Podcast uploaded: Plantlife | Road Verges Campaign

I only recorded this conversation at Plantlife HQ in Salisbury yesterday – and I have a rather daunting backlog of edits to be getting on with – but during my conversation with the excellent Dr Trevor Dines on the importance to biodiversity of road verges we also referenced another Plantlife campaign, NoMowMay, a campaign focussing on our gardens that is running over this Bank Holiday weekend, so I thought I’d best get on with it.

From the spoken intro to the podcast:

“…verges are actually fascinating habitats…because they are these fragments of the surrounding countryside that are preserved along ancient routes…”

Most of us are aware now that biodiversity is in decline. Plant biodiversity here in the UK has especially suffered: wild flowers have been lost from huge areas of Britain, and so have the pollinators and other invertebrates that depend on them. Conservationists are having to look to protect what’s left of our wildlife in areas that may not be optimal, but that nevertheless hold a surprisingly important range of flora and fauna. Along with our gardens, one of those areas is our rural road verges, those largely county council-owned strips of land next to our roads which, according to the UK charity Plantlife, make up a network that is equal to half of the country’s remaining flower-rich grasslands and meadows.
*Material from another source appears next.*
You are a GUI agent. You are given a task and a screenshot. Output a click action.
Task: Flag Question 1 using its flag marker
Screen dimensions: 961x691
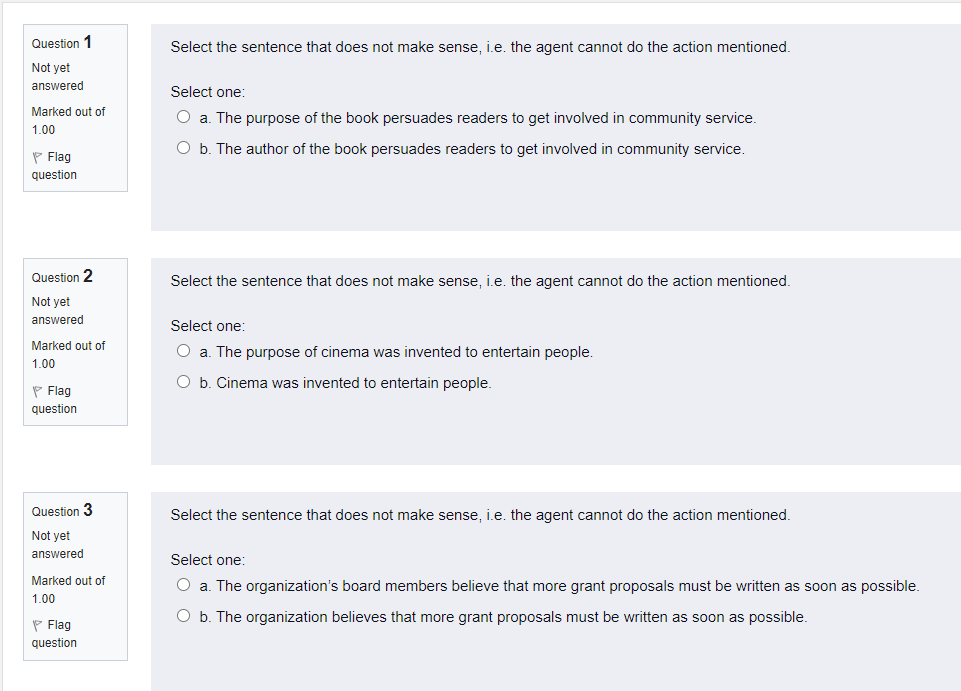click(x=36, y=156)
I spoke with Dr Trevor Dines, Plantlife’s exuberant Botanical Specialist, about the charity’s excellent Road Verges Campaign, which has been running for a couple of years now and is having positive and hugely encouraging results.

Road verges may have the potential to literally re-seed our denuded countryside and looking after them sounds like such a simple solution to plant biodiversity loss, but do we actually have the data to quantify just how important our road verges really are?

The podcast is on Lush Player at Plantlife | Road Verges Campaign

Interviewing Plantlife tomorrow

After a number of false starts I’m heading down to Salisbury tomorrow to have a chat for a podcast about roadside verges with Plantlife‘s Dr Trevor Dines (Trevor the Botanist on twitter).

If like me, you’re sick of watching councils mow down countless numbers of wild flowers alongside miles and miles of roads (especially in spring, depriving early pollinators of food, and early summer when huge numbers of small mammals and invertebrates lose safe homes) then this will be of enormous interest.

Plus, I’m really interested by the suggestion (made by many different sources) that roadside verges act as wild flower ‘reservoirs’ – if verges really do function in that way, what more powerful indictment of how utterly screwed our wider countryside must be if strips of land alongside our heavily polluted roads are actually more botanically rich than the fields they pass through…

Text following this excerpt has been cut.